Bjelina (Бјелина) is a village westwards from the town of Knin in the Benkovac municipality of southern Croatia.

==Location==
Bjelina is placed between Benkovac and Kistanje. It is located 20 km east of Benkovac.

==Population/Demographics==
According to 1991 census, there were 652 inhabitants, of which 578 (88.65%) were Serbs; 70 (10.73%) were Croats and 4 others. According to national census of 2011, population of the settlement is 92.

==Bilina==
Bilina is a historic late-medieval site close to modern Bjelina. Bilina is its medieval name, as opposed to post-Ottoman Bjelina. The site is known as the seat of the Drašković noble family in the 15th century and in the beginning of the 16th century. Bartol (English: Bartholomew) Drašković, the head of the family, had an estate with the castle there. His wife Ana Drašković née Utješinović, a sister of the Catholic cardinal Juraj Utješinović (George Utissenich alias George Martinuzzi), bore him on February 5, 1525, the firstborn son Juraj (English: George), a famous Croatian Catholic Bishop, Cardinal and statesman, who was the Ban (Viceroy) of Croatia between 1567 and 1578.

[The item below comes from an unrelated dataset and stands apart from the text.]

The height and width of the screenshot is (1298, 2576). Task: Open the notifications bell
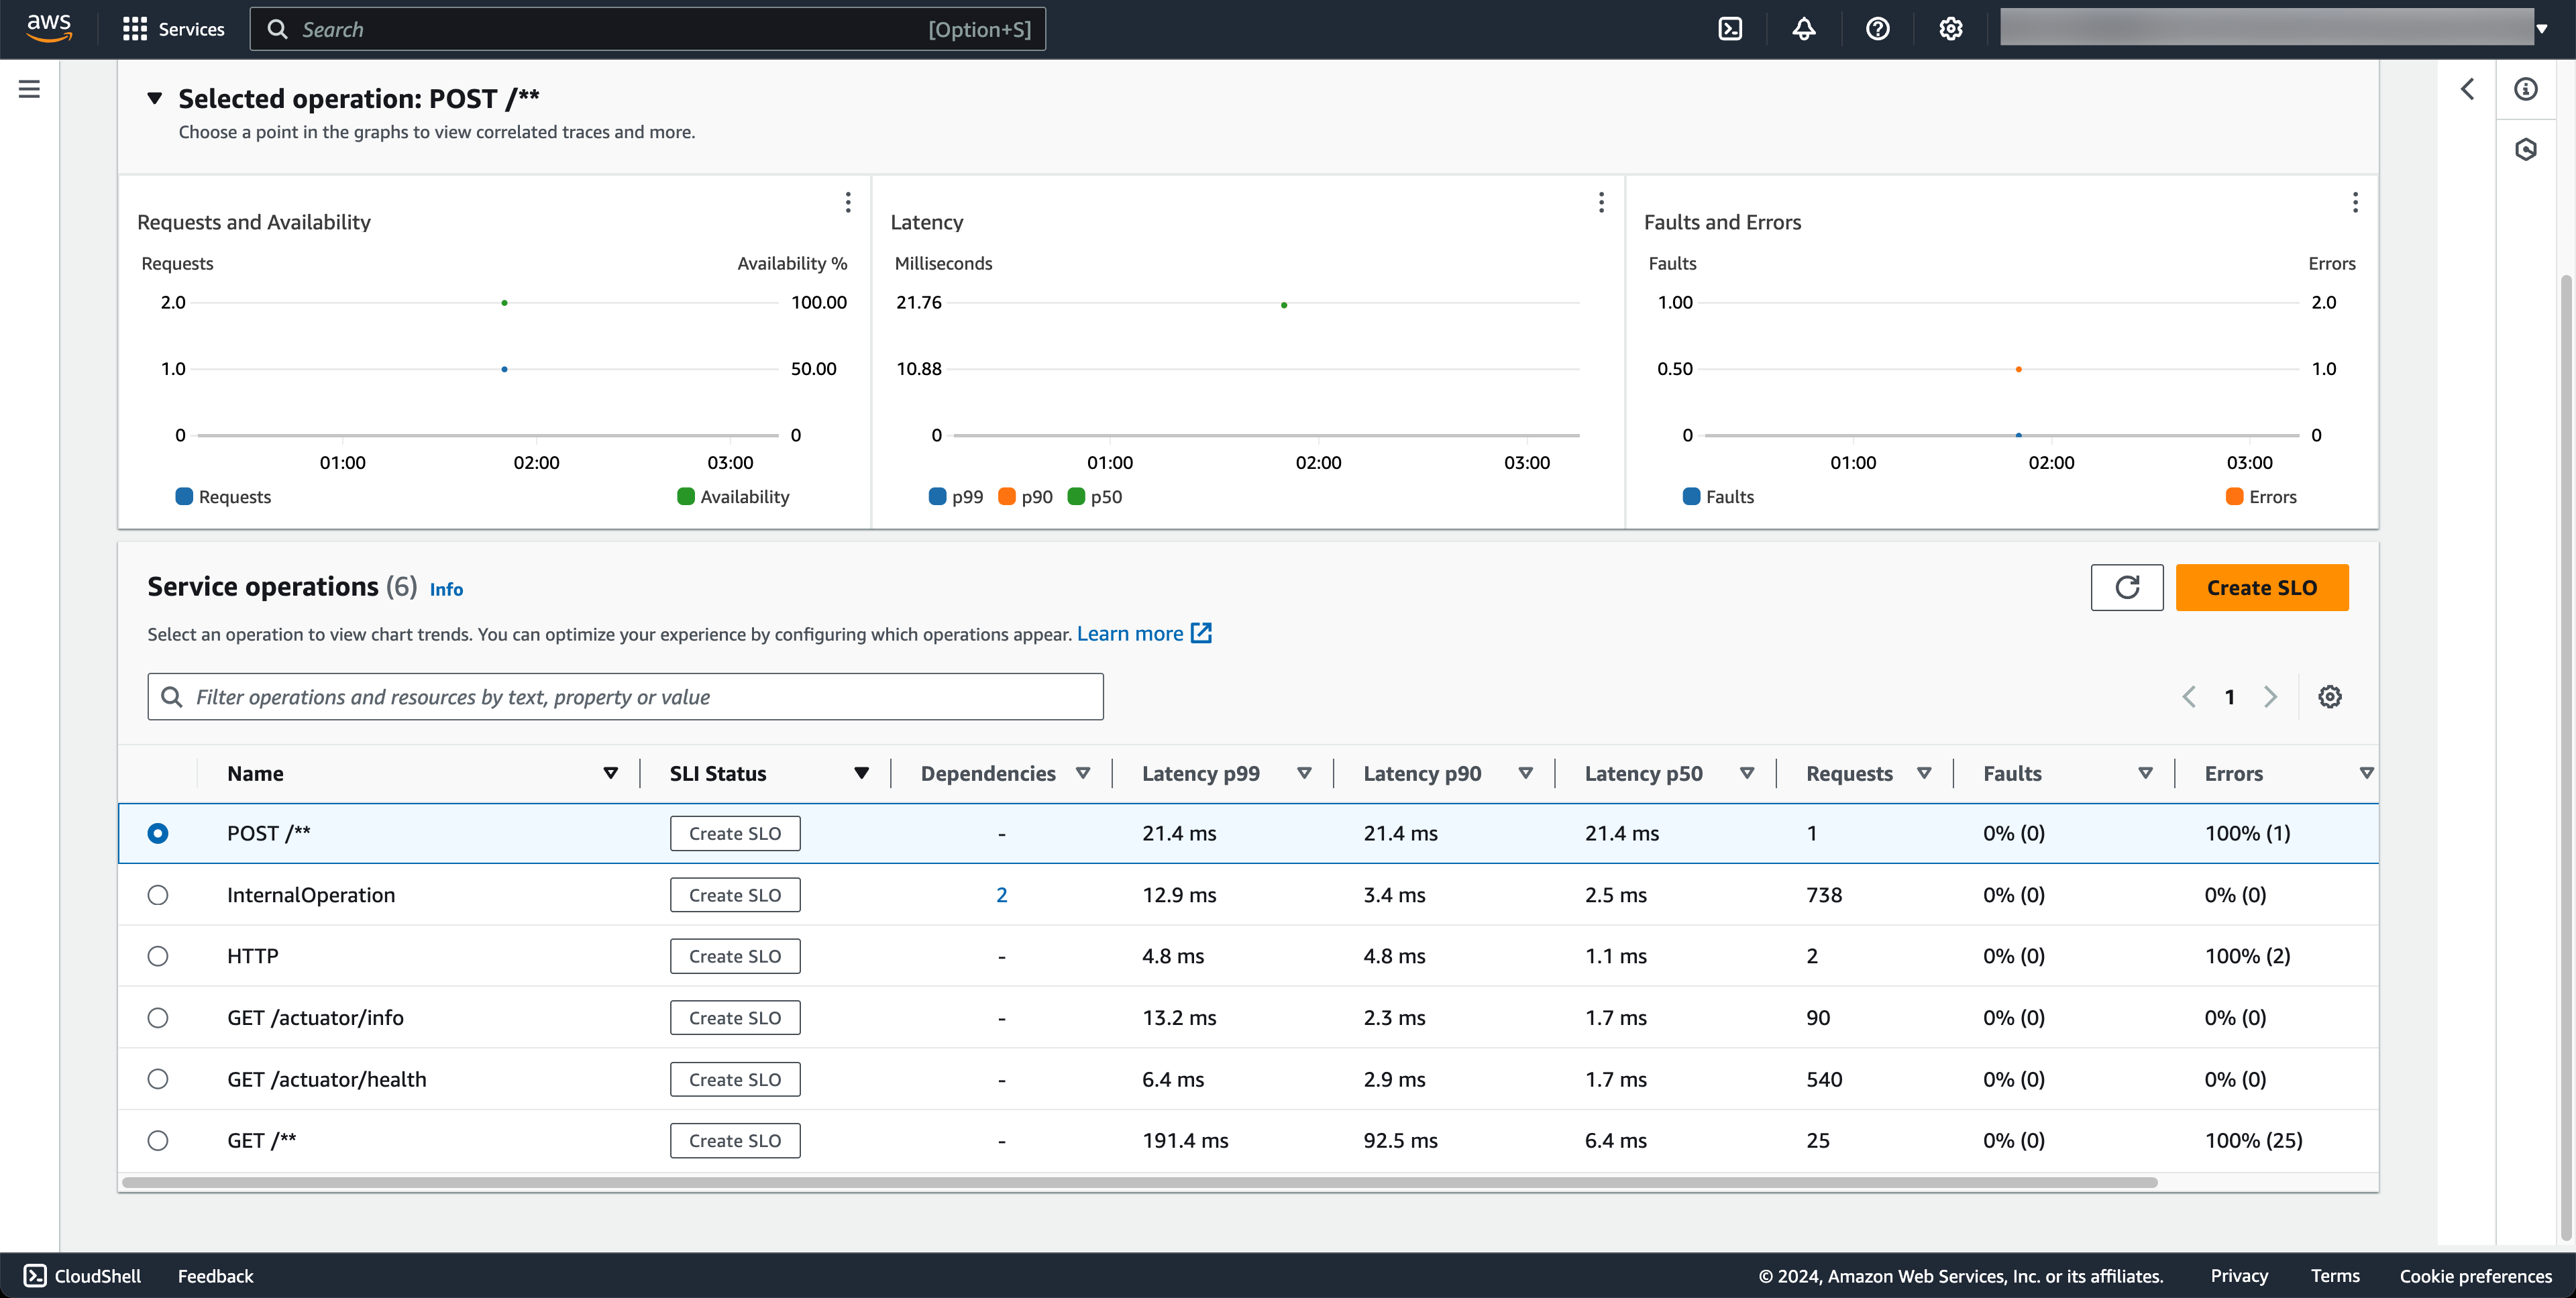1803,29
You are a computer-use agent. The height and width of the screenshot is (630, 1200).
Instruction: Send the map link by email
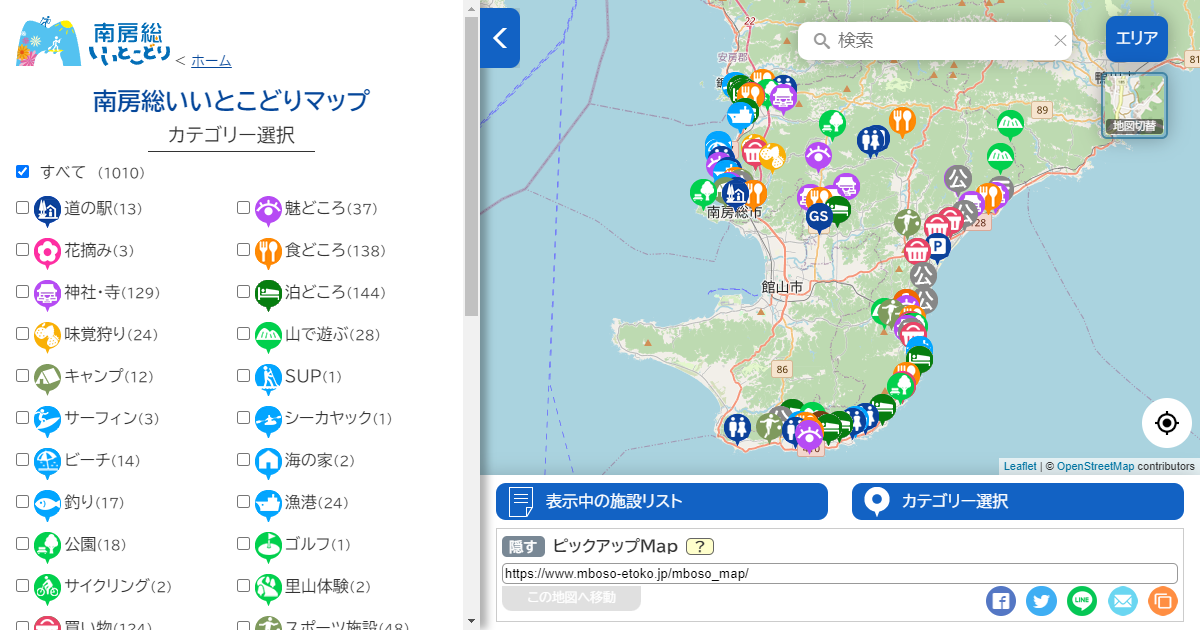tap(1123, 601)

Younger sons of Bartol and Ana, Ivan I (English: John) and Gašpar I (English: Casper), were most probably also born there. Shortly after that, because of the threatening Ottoman expansion, the family left its old seat and withdrew toward the northwest of Croatia.

As the Ottoman army soon conquered the whole area around Bilina, the Drašković family could not come back any more. Thus, the Draškovićs of Bilina became later Draškovićs of Trakošćan.